UR sets squash soaring
Engineering students pitch pumpkins for the fun of science

Pumpkin

”Pumpkinators” Paul Heller, left, James Nitschke (out of view), Abe Reinhart, Andy Nitschke, Greg Trusso and Chirag Rao catapult a pumpkin in UR competition. One of their launches flew 211 feet. The pumpkin launch was the work of the campus chapter of the American Society of Mechanical Engineers.


(November 12, 2002) — ”Pthabt.”
That is the sound of a pumpkin smacking the ground in a shower of seeds and guts.
That is the sound of science.
Pumpkins were slung, pitched and launched skyward by the dozens Monday at University of Rochester as the campus chapter of the American Society of Mechanical Engineers put together its first-ever Jack-O-Launcher competition.

“It’s a way to get engineering out of the classroom,” said Dan Nathan-Roberts, 20, a mechanical engineering major from Berkeley, Calif. “We just thought it’d be fun.”

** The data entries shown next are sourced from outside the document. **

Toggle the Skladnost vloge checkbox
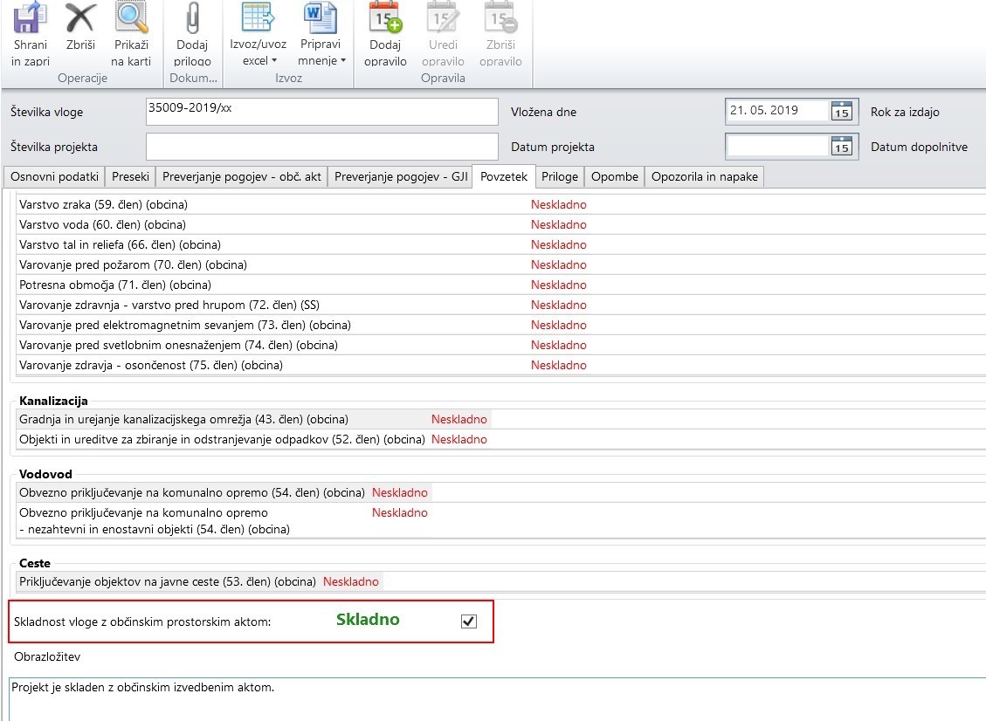This screenshot has height=721, width=986. tap(469, 621)
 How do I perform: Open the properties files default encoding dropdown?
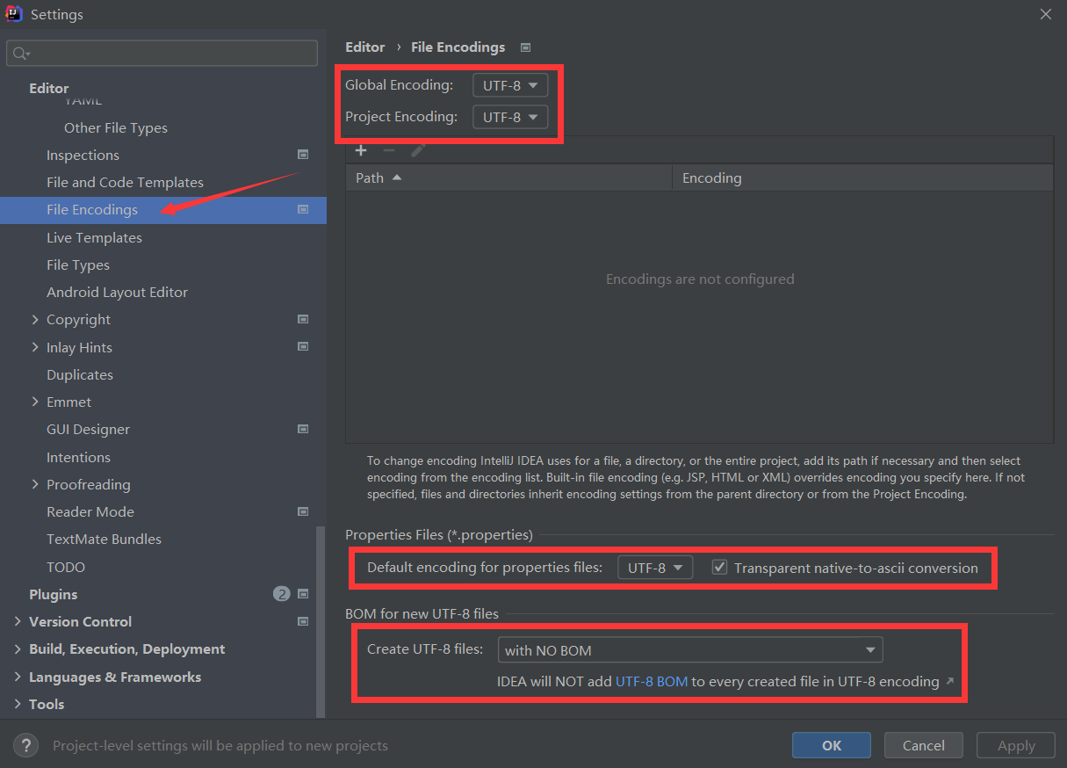655,568
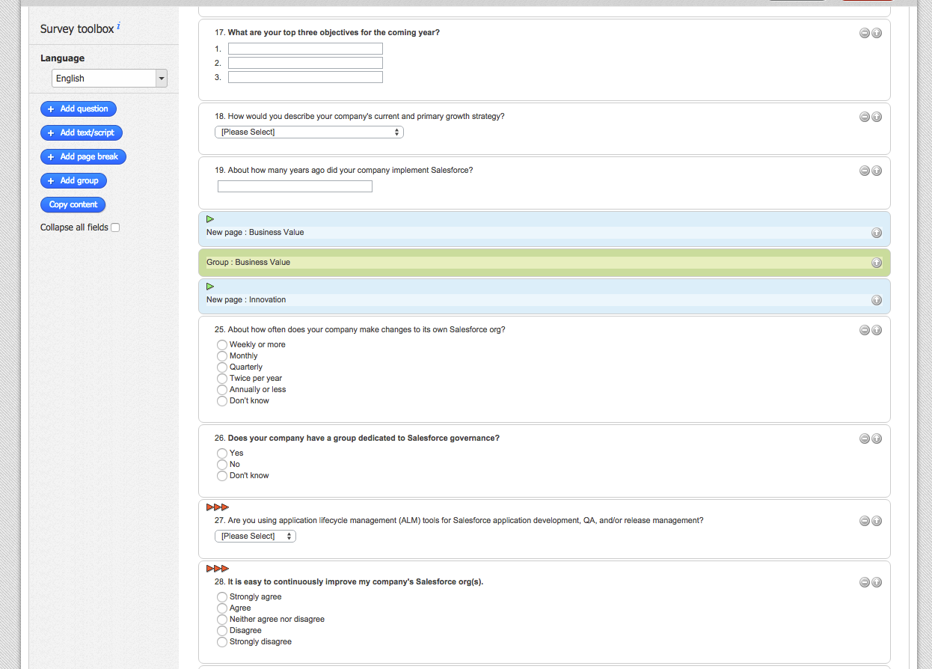The width and height of the screenshot is (932, 669).
Task: Open the Language dropdown showing English
Action: tap(108, 78)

The rules were simple -- devise a contraption that would send a pumpkin flying. No chemical propulsion allowed, so the grassy quadrangle outside UR’s Wilson Commons was lined with an array of various catapults bristling with combinations of springs, elastic and weights.

“It’s the simplest thing we could come up with,” said Ben Sternberg, 21, a senior from Owego, Tioga County, as he looked at a contraption of wood and bungee cords.

At the other end of the spectrum was the stealth bomber-like launcher of sleek black steel and rubber tubing put together by four staffers at UR’s instrument machine shop. “It’s engineering on the run,” said Ken Adams of Conesus, a 27-year UR employee.

Some pumpkins flew in high, graceful arcs before shattering on the ground below. A few barely cleared their launchers. And the occasional pumpkin rolled across the lawn like a big, lumpy bocce ball.

“If we’d just got to the stairs, it would have just gone,” said Greg Trusso, 11, of Pittsford, gesturing to his team’s pumpkin that rolled 70 yards across the quad and into the side of a nearby dorm building, not far from a staircase leading deeper into campus. His team was made up of family and friends of one UR engineering professor.

Also competing were two teams of students from area high schools, brought there by a state-funded pre-engineering program run by UR and the Baden Street Settlement. The goal is to get minority youths interested in science and engineering.

Engineering “sounds fun because I like math a lot,” said Reggie Jones, 14, a freshman at East High School in Rochester. “And there’s a lot of math.”